Source extract.
○ ○ ○
Re: [CODE4LIB] Processing Circ data

2015-08-05 Thread Kevin Ford

Hi Cindy,

This doesn't quite address your issue, but, unless you've hit the 2 GB 
Access size limit [1], Access can handle a good deal more than 250,000 
item records (rows, yes?) you cited.


What makes you think you've hit the limit?  Slowness, something else?

All the best,
Kevin

[1] 
https://support.office.com/en-us/article/Access-2010-specifications-1e521481-7f9a-46f7-8ed9-ea9dff1fa854






On 8/5/15 3:07 PM, Harper, Cynthia wrote:

Hi all. What are you using to process circ data for ad-hoc queries.  I usually 
extract csv or tab-delimited files - one row per item record, with identifying 
bib record data, then total checkouts over the given time period(s).  I have 
been importing these into Access then grouping them by bib record. I think that 
I've reached the limits of scalability for Access for this project now, with 
250,000 item records.  Does anyone do this in R?  My other go-to- software for 
data processing is RapidMiner free version.  Or do you just use MySQL or other 
SQL database?  I was looking into doing it in R with RSQLite (just read about 
this and sqldf  http://www.r-bloggers.com/make-r-speak-sql-with-sqldf/ ) 
because I'm sure my IT department will be skeptical of letting me have MySQL on 
my desktop.  (I've moved into a much more users-don't-do-real-computing kind of 
environment).  I'm rusty enough in R that if anyone will give me some start-off 
data import code, that would be great.

Cindy Harper
E-services and periodicals librarian
Virginia Theological Seminary
Bishop Payne Library
3737 Seminary Road
Alexandria VA 22304
char...@vts.edumailto:char...@vts.edu
703-461-1794



Re: [CODE4LIB] Processing Circ data

2015-08-05 Thread Harper, Cynthia
Well, I guess it could be bad data, but I don't know how to tell. I think I've 
done more than this before.

I have a Find duplicates query that groups by bib record number.  That query 
seemed to take about 40 minutes to process. Then I added a criterion to limit 
to only records that had 0 circs this year. That query displays the rotating 
cursor, then says Not Responding, then the cursor, and loops through that for 
hours.  Maybe I can find the Access bad data, but I'd be glad to find a more 
modern data analysis software.  My db is 136,256 kb.  But adding that extra 
query will probably put it over the 2GB mark.  I've tried extracting to a csv, 
and that didn't work. Maybe I'll try a Make table to a separate db.

Or the OpenRefine suggestion sounds good too.

Cindy Harper

-Original Message-
From: Code for Libraries [mailto:CODE4LIB@LISTSERV.ND.EDU] On Behalf Of Kevin 
Ford
Sent: Wednesday, August 05, 2015 4:23 PM
To: CODE4LIB@LISTSERV.ND.EDU
Subject: Re: [CODE4LIB] Processing Circ data

Hi Cindy,

This doesn't quite address your issue, but, unless you've hit the 2 GB Access 
size limit [1], Access can handle a good deal more than 250,000 item records 
(rows, yes?) you cited.
○ ○ ○
(Rows showing where targets appear)
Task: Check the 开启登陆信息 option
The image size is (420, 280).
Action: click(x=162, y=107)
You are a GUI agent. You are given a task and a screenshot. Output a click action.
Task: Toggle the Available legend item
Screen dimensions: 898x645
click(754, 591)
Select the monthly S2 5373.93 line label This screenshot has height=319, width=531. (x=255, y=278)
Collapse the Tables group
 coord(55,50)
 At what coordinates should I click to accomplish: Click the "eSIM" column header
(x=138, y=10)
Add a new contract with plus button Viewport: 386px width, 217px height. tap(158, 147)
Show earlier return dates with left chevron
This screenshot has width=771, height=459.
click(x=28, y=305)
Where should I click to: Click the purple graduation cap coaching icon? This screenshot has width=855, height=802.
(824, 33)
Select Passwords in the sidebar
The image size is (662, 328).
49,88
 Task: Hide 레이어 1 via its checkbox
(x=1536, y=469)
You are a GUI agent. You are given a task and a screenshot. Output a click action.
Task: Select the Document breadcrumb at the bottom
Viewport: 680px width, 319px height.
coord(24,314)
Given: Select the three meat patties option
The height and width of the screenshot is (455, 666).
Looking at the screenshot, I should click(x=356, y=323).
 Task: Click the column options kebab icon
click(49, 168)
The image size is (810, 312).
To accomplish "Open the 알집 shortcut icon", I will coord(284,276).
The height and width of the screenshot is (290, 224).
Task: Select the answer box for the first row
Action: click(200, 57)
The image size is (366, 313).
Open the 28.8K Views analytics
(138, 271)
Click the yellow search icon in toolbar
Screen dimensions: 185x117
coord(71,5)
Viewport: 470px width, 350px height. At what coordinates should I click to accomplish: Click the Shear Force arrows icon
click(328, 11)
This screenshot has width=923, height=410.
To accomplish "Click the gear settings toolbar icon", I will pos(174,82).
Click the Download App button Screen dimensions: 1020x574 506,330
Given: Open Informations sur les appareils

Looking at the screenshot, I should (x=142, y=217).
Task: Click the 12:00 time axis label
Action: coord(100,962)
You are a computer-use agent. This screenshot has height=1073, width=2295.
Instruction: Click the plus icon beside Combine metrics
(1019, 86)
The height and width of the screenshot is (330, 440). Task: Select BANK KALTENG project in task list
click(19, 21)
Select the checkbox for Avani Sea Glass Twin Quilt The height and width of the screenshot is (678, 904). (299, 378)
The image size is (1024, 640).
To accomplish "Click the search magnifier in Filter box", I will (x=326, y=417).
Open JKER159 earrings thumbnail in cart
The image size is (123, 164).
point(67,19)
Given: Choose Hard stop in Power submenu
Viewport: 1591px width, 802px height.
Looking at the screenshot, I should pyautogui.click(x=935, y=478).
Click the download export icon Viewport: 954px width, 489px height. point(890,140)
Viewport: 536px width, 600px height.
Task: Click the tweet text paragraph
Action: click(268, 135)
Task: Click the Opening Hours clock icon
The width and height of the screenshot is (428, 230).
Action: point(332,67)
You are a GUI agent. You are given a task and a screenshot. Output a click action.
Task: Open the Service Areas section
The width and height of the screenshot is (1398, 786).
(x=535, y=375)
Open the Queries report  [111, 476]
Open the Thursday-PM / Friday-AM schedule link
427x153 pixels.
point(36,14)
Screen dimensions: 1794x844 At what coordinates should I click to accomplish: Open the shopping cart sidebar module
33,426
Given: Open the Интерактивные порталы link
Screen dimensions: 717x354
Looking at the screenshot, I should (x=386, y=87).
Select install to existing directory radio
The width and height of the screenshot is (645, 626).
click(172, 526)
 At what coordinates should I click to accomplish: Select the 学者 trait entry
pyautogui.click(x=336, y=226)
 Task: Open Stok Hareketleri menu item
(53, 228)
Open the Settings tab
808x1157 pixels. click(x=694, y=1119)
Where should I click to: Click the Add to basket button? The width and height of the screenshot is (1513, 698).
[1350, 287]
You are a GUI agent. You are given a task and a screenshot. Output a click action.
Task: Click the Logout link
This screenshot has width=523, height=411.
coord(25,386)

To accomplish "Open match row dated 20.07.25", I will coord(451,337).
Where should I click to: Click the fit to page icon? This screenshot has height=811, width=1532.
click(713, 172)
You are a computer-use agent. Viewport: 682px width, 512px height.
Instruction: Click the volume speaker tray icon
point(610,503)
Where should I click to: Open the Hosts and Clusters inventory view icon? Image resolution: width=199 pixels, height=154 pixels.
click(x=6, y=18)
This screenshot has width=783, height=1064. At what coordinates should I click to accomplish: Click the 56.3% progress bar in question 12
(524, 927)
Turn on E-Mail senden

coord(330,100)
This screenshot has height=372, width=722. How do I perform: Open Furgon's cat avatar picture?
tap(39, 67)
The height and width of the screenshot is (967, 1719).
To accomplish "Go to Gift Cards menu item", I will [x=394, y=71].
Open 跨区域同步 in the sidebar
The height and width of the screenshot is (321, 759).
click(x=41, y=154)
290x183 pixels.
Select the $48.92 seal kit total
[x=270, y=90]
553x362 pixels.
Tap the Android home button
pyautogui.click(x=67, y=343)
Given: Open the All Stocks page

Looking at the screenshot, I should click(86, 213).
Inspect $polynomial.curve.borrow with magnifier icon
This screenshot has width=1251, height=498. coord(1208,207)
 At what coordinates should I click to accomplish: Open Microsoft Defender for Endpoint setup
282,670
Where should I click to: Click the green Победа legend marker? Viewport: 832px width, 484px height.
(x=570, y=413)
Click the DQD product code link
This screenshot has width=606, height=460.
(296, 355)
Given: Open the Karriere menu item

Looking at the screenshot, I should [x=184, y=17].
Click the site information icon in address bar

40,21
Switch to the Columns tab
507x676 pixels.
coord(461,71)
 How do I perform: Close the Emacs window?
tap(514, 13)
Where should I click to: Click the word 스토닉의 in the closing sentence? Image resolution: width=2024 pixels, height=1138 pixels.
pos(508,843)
○ ○ ○
Task set.
(a) In the part of the circulation-data thread that opens with the words containing "I have a Find" and closes with "a separate db.", substitute "pointer" for every occurrence of "cursor".
(b) For each statement, answer yes or no according to the circulation-data thread, and quote the words that decide it. (i) Unless the 2 GB size limit has been reached, Access can handle more than 250,000 item records. (ii) Extracting the data to a csv worked. (iii) The Find duplicates query groups by bib record number.
(c) According to the circulation-data thread, about how long did the Find duplicates query seem to take to process?

Replies.
(a)
I have a Find duplicates query that groups by bib record number.  That query 
seemed to take about 40 minutes to process. Then I added a criterion to limit 
to only records that had 0 circs this year. That query displays the rotating 
pointer, then says Not Responding, then the pointer, and loops through that for 
hours.  Maybe I can find the Access bad data, but I'd be glad to find a more 
modern data analysis software.  My db is 136,256 kb.  But adding that extra 
query will probably put it over the 2GB mark.  I've tried extracting to a csv, 
and that didn't work. Maybe I'll try a Make table to a separate db.

(b)
(i) Yes: "unless you've hit the 2 GB Access size limit [1], Access can handle a good deal more than 250,000 item records"
(ii) No: "I've tried extracting to a csv, and that didn't work."
(iii) Yes: "I have a Find duplicates query that groups by bib record number."

(c) About 40 minutes.